What the task asks: Output only this range of the data below: the line that contains "Task: Click the First Seen column header text" through the final line, both ends included, each retyped exactly.

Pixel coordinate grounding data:
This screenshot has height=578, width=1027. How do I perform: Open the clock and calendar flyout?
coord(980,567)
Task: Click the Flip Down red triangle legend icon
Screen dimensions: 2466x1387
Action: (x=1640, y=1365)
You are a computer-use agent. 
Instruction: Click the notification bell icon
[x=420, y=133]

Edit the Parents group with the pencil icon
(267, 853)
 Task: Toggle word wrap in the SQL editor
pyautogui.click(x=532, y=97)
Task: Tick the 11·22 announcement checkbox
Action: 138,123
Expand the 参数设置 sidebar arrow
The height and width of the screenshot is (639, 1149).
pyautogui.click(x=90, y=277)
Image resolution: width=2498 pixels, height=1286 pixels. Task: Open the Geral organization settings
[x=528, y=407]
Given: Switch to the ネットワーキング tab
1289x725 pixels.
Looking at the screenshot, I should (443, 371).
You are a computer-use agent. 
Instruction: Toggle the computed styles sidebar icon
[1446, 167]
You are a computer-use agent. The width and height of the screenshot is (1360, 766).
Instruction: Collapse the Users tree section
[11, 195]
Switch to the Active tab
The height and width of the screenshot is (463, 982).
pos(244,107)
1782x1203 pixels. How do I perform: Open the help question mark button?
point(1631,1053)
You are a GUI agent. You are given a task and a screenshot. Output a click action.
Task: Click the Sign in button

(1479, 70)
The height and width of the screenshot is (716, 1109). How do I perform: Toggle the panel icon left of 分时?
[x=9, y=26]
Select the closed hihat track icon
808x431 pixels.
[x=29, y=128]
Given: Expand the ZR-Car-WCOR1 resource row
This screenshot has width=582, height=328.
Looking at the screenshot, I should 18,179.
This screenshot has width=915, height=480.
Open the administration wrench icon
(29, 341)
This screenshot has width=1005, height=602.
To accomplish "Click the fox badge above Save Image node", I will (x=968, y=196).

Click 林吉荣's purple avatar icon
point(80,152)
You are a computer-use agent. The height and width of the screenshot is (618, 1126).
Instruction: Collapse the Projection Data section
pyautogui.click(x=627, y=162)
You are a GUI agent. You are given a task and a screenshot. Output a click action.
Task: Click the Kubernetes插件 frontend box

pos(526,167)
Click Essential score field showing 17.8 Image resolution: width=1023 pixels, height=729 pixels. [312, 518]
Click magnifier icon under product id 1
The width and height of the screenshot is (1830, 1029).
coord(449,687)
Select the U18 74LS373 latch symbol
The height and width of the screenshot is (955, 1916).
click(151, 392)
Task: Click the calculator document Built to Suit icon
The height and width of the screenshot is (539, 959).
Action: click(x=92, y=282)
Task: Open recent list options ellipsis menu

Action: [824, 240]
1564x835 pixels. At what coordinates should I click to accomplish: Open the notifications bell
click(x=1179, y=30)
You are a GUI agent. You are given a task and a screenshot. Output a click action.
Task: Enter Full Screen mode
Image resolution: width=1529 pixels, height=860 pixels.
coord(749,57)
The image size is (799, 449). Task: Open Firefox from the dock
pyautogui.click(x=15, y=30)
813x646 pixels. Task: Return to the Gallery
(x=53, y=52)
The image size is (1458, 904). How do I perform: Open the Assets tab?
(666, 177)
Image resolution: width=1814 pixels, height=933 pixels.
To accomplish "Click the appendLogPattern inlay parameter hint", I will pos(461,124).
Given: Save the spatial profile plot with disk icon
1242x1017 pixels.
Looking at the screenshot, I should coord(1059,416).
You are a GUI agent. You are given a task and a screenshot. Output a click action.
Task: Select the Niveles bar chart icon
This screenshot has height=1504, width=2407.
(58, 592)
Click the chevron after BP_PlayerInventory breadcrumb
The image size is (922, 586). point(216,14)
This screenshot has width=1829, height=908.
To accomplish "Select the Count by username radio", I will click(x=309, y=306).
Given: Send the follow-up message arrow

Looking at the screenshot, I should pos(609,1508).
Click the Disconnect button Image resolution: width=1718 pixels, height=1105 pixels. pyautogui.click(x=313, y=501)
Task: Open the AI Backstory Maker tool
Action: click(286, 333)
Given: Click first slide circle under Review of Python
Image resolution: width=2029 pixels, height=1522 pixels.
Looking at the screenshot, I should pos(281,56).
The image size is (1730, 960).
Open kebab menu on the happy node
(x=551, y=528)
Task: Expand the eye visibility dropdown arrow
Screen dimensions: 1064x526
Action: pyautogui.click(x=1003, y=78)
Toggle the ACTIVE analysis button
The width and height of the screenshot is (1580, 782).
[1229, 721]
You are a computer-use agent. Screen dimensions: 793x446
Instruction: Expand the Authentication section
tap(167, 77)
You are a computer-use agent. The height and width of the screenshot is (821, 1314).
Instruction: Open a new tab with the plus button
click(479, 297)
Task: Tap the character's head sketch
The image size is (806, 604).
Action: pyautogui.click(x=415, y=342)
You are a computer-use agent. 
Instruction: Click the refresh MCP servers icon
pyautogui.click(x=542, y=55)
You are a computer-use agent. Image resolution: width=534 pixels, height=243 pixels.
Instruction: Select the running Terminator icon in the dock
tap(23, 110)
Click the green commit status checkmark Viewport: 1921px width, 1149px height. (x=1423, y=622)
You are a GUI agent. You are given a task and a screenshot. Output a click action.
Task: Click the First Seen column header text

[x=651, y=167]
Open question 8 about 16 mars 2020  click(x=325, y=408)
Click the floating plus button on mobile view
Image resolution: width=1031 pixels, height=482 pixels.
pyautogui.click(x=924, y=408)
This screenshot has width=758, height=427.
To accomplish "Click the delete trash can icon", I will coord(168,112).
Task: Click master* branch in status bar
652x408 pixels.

Exercise output:
Task: Click the First Seen column header text

[x=651, y=167]
Open question 8 about 16 mars 2020  click(x=325, y=408)
Click the floating plus button on mobile view
Image resolution: width=1031 pixels, height=482 pixels.
pyautogui.click(x=924, y=408)
This screenshot has width=758, height=427.
To accomplish "Click the delete trash can icon", I will coord(168,112).
Task: Click master* branch in status bar
652x408 pixels.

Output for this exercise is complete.